On the Use of Gaussian Process Models for Problems in CubeSat Data Interpolation
Thursday, October 25, 2018 - 4:10pm - 5:00pm
Within the context of satellite remote sensing, a common processing problem is the interpolation of irregularly sampled sensor data onto a regularly spaced grid as required for use in downstream scientific data products. Motivated by the need to solve this problem in the context of CubeSat radiometer platforms under development at MIT Lincoln Laboratory (MIT LL), here we explore the use of Gaussian Process (GP) models to address a couple of challenges. The first is specifically associated with the CubeSat architecture itself. For this class of sensors, there exist potentially significant geolocation uncertainties which if left unattended, will negatively impact the interpolation performance. We describe the Optimized Gaussian Process Regression (OGPR) approach which combines data interpolation with geolocation correction. A Maximum a Posteriori estimation problem is formulated and solved that couples a GP-based statistical model for spatial variations in the sensor data with a stochastic model for positional uncertainties. The second challenge, while motivated by our work with the MIT LL CubeSats, is a bit more generic and concerns multi-channel interpolation.

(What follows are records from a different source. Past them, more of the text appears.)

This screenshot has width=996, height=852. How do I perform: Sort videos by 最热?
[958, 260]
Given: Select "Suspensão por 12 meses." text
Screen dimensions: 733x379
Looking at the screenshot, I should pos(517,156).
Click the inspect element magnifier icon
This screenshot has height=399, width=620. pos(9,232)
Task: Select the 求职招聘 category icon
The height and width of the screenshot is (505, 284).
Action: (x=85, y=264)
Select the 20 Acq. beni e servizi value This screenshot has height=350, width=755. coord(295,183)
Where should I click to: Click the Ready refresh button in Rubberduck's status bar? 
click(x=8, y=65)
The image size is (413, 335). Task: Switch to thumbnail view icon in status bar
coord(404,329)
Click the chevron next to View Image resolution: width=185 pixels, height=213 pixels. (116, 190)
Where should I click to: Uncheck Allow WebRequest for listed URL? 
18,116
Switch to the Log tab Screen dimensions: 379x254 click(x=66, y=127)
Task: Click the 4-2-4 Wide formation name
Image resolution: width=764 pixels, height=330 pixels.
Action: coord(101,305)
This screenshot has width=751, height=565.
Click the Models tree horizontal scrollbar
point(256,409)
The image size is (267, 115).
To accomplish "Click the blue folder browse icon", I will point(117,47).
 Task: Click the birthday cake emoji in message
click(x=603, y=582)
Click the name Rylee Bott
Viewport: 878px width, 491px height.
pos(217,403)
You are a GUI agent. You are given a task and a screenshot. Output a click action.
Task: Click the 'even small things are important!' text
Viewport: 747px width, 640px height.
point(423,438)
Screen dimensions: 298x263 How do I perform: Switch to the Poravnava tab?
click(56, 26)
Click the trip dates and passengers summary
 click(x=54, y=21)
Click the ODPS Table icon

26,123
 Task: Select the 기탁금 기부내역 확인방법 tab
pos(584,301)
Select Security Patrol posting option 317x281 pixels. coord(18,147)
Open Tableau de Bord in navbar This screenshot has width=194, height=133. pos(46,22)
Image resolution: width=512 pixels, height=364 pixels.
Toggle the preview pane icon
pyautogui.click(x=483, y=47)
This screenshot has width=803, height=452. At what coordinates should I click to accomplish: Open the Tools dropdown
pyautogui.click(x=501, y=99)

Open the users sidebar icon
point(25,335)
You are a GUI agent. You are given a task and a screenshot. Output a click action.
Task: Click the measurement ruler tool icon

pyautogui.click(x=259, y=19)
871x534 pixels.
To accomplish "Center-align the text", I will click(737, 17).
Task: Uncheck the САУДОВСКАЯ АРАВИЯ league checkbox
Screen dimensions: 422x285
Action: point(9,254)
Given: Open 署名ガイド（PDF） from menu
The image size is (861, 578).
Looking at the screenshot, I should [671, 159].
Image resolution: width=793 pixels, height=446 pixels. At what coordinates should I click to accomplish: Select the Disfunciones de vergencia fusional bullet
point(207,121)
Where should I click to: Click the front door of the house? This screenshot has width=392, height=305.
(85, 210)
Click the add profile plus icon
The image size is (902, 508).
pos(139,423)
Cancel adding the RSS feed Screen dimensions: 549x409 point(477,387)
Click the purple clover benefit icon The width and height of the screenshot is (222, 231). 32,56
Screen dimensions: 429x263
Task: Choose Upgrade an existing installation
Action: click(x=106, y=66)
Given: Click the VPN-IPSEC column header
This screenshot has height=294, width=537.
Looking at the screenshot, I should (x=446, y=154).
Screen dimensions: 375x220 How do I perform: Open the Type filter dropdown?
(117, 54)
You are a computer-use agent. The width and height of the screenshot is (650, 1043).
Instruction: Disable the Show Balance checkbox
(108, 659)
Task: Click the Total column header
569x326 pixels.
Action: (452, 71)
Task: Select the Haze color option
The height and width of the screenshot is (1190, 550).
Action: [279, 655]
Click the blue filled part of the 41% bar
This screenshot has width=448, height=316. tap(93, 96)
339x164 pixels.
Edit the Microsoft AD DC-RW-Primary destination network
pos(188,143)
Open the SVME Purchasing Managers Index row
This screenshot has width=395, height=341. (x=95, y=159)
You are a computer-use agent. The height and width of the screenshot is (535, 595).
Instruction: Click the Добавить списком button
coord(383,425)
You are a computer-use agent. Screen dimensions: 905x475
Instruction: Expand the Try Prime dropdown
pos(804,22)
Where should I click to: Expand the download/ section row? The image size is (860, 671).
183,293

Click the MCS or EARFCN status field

Rather than collecting a single dataum (here brightness temperature) at each spatial location, the CubeSat radiometers of interest to us collects data from multiple frequency channels. For the resulting multi-channel interpolation problem, we propose a Gaussian Process Mixture Model (GPMM) that extends the naive GP model by constructing a space-frequency covariance matrix as a superposition of Kronecker products between spatial variations for each output channel and weight matrices allowing for mixing across channels. For both problems, we compare the performance of the proposed approached with a number of alternative schemes using both simulated data as well as real data collected by an in-service platform.